Why ARA Venn sees opportunity in whole loans during the covid-19 crisis

The UK-based investment manager has held a €200m first close on its second whole loan fund.

Real estate whole loans will appeal to property owners and investors as they encounter uncertain financing conditions due to the covid-19 crisis, according to Paul House, joint managing partner and head of the commercial real estate team at ARA Venn.

The UK-based investment management firm – renamed from Venn Partners in March when Asian asset manager ARA bought a majority stake – has held a first close on its second whole loan strategy, bringing the total capital raised for the vehicle to €200 million.

“In a more uncertain funding market, borrowers are keen to minimise execution risk,” House told PDI‘s sister title Real Estate Capital. “Therefore, the ability to secure whole loans versus having to raise a senior and a separate junior loan is very appealing.”

ARA Venn secured capital commitments for VeCREF II from cornerstone investor ARA, as well as all the institutional investors from its predecessor fund. This vehicle held its final close in 2015 and deployed more than €520 million across 24 commercial real estate loans. It was focused on the UK and selected western European commercial property markets.

Through VeCREF II, the firm will invest in whole loans secured against a range of properties in western Europe, targeting a net IRR in the mid-to-high single digits.

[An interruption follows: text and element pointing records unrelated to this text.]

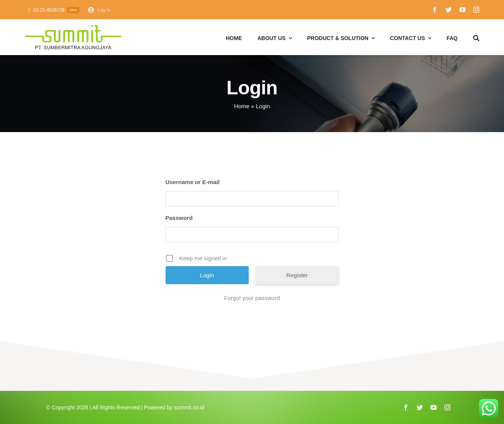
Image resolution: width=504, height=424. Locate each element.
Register (297, 275)
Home (242, 106)
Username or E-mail (193, 182)
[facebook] (435, 10)
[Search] (476, 37)
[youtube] (462, 10)
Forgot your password (252, 298)
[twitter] (449, 10)
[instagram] (476, 10)
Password (179, 218)
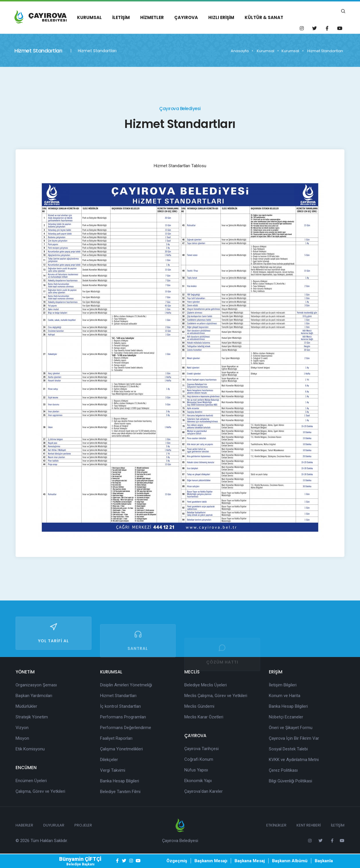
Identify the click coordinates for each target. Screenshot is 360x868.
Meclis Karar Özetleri (204, 717)
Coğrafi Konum (199, 759)
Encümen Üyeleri (31, 780)
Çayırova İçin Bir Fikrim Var (294, 738)
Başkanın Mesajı (211, 861)
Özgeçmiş (177, 861)
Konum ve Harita (284, 695)
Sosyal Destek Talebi (288, 749)
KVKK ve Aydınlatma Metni (294, 760)
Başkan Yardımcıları (34, 695)
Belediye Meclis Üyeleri (206, 685)
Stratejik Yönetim (32, 717)
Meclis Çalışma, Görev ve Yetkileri (216, 695)
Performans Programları (123, 717)
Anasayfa (240, 51)
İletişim (121, 18)
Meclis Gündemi (199, 706)
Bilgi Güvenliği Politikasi (291, 781)
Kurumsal (89, 18)
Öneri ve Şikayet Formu (291, 727)
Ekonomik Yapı (198, 780)
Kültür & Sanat (264, 18)
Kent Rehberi (309, 825)
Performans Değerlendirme (125, 727)
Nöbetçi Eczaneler (286, 717)
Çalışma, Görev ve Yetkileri (40, 791)
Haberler (24, 825)
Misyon (22, 738)
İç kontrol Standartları (120, 706)
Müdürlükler (26, 706)
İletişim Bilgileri (283, 685)
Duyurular (54, 825)
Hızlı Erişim (221, 18)
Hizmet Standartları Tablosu (180, 166)
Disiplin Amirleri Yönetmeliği (126, 685)
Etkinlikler (276, 825)
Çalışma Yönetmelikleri (121, 749)
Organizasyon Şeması (36, 685)
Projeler (83, 825)
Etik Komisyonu (30, 749)
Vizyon (22, 727)
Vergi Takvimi (113, 770)
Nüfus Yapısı (196, 770)
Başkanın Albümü (290, 861)
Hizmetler (152, 18)
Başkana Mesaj (250, 861)
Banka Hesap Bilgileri (119, 781)
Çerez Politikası (283, 770)
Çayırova (186, 18)
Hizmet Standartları (325, 51)
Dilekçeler (109, 760)
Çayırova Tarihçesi (202, 749)
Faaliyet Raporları (116, 738)
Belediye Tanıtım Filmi (120, 792)
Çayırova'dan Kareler (204, 791)
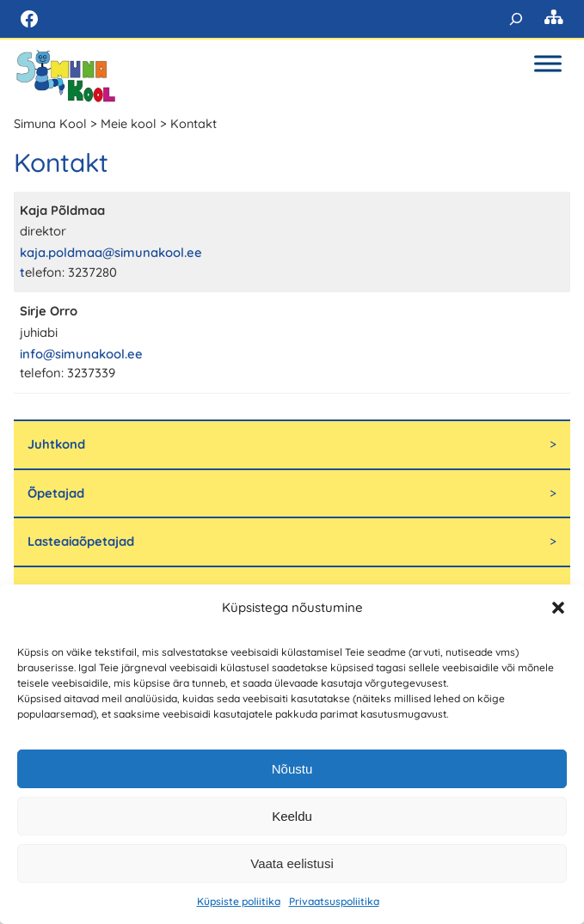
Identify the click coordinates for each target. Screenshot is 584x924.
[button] (558, 608)
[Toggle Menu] (548, 63)
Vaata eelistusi (292, 863)
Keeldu (292, 816)
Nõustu (292, 768)
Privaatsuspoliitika (334, 901)
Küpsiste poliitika (238, 901)
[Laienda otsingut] (516, 19)
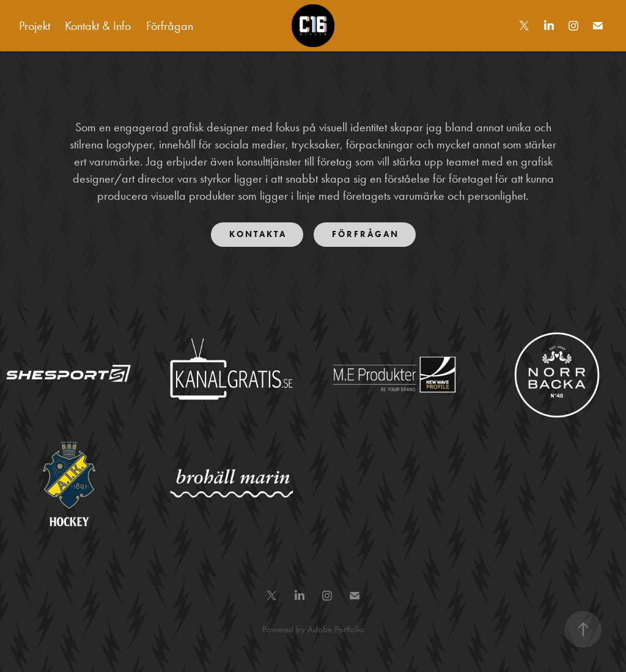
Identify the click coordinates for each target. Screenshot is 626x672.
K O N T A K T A (257, 234)
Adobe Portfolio (336, 629)
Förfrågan (169, 26)
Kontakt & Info (98, 26)
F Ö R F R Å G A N (364, 234)
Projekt (34, 26)
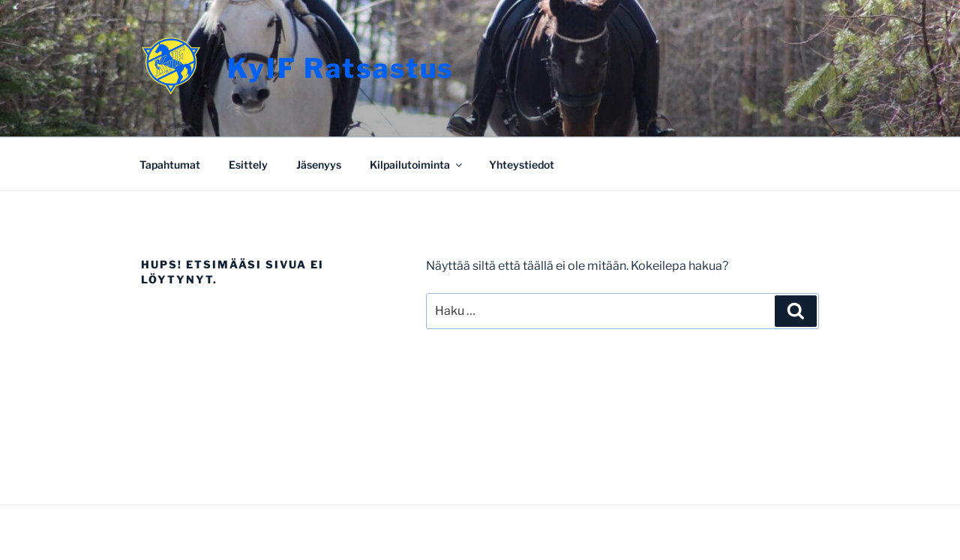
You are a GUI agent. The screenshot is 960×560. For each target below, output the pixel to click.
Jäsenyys (319, 164)
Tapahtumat (170, 164)
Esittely (248, 164)
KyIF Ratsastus (340, 68)
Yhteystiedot (521, 164)
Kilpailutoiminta (417, 164)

It will aim to write loans secured by value-add real estate across all property types, with a focus on France, Germany, Ireland, the Netherlands, Spain and the UK.

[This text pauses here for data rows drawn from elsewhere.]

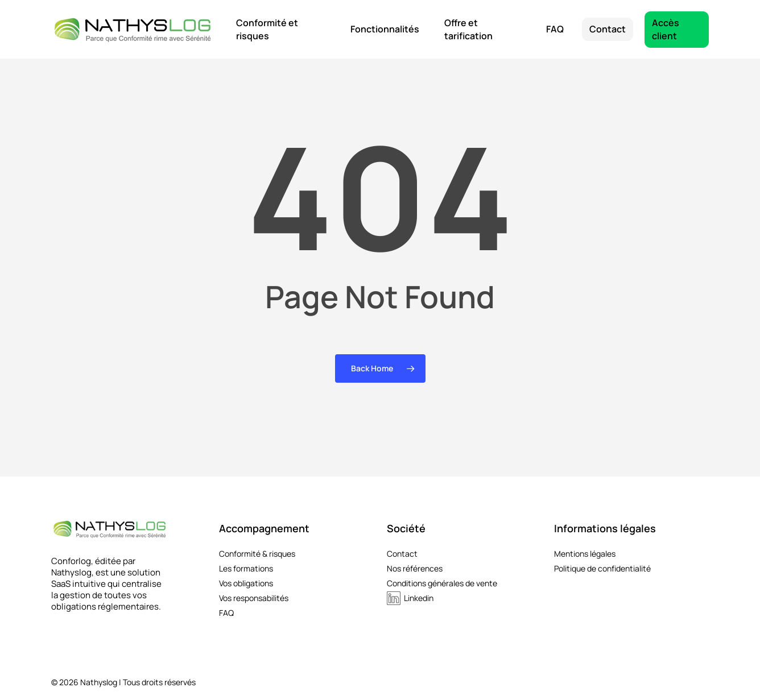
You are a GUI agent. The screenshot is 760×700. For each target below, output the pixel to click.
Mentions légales (585, 554)
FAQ (226, 613)
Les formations (246, 569)
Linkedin (419, 598)
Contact (402, 554)
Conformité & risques (257, 554)
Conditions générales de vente (442, 583)
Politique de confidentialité (602, 569)
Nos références (415, 569)
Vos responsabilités (254, 598)
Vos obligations (246, 583)
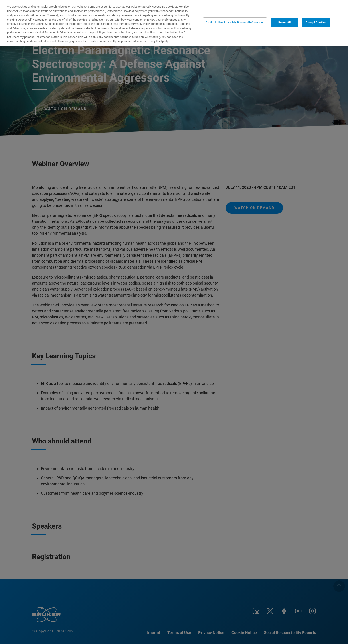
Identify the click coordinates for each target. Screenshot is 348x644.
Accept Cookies (316, 22)
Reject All (284, 22)
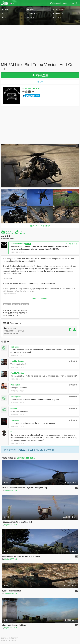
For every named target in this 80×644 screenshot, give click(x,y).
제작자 (28, 244)
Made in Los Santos (9, 640)
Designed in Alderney (9, 638)
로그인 (23, 450)
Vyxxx (13, 432)
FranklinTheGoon (18, 361)
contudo (14, 408)
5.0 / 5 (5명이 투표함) (8, 238)
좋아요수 (22, 233)
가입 (32, 450)
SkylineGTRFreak (31, 88)
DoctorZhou (15, 385)
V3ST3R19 (15, 420)
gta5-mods (15, 347)
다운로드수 (10, 233)
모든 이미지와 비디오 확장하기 (40, 226)
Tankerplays (16, 397)
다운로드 (40, 75)
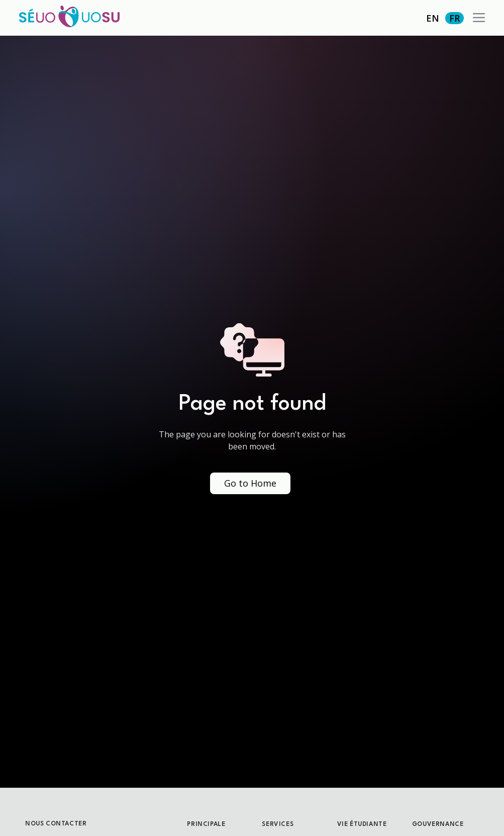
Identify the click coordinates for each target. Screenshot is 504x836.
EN (433, 18)
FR (454, 18)
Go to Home (250, 483)
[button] (479, 18)
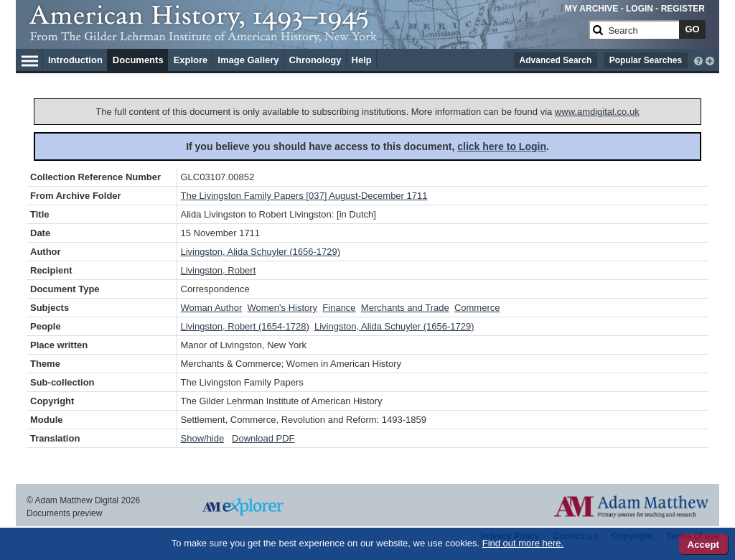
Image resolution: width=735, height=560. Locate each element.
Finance (339, 307)
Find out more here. (523, 543)
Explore (191, 60)
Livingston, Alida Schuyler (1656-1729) (261, 251)
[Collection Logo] (306, 35)
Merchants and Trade (405, 307)
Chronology (315, 60)
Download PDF (263, 438)
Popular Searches (645, 60)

Although the covid-19 crisis has slowed down decision-making processes, it did not prevent ARA Venn from raising part of the €200 million during the lockdown period. “Challenges faced by LPs were the ability to convene investment committee meetings in a remote setting at a time where everyone was extremely busy assessing the impact of the pandemic on their existing portfolios or having to convene due diligence meetings over the phone instead of the usual onsite approach,” House said.

However, the firm said the overall target size for the fund will depend on how the crisis affects fundraising conditions.

House argued that the current market environment boosts the strategy’s chances of success: “We believe the fund will be attractive for LPs, given the timing of our deployment and the fact that we won’t have any pre-covid-19 legacy assets in the portfolio which could look mispriced or too risky in today’s environment.”

House argued that current market conditions favour those with an appetite to lend. “Since the outbreak, a number of lenders have stopped lending as they are busy working on their existing portfolios,” he said. “Those lenders that are still active are taking into account the risks that have arisen from the pandemic, leading to a rise in margins and an improvement of credit metrics.”

However, he acknowledged that assessing new investment opportunities during times of crisis presents additional challenges. “It is clear that the full impact of the virus on the economy and the real estate subset has yet to come through, and therefore careful consideration needs to be taken when assessing new opportunities.”

While recognising some of the market risks brought on by the pandemic, House added that debt is an attractive proposition for investors, given the downside protection it provides: “Whole loans have the added advantage of providing senior ranking security versus mezzanine loans, whilst still delivering attractive returns and regular income distribution.”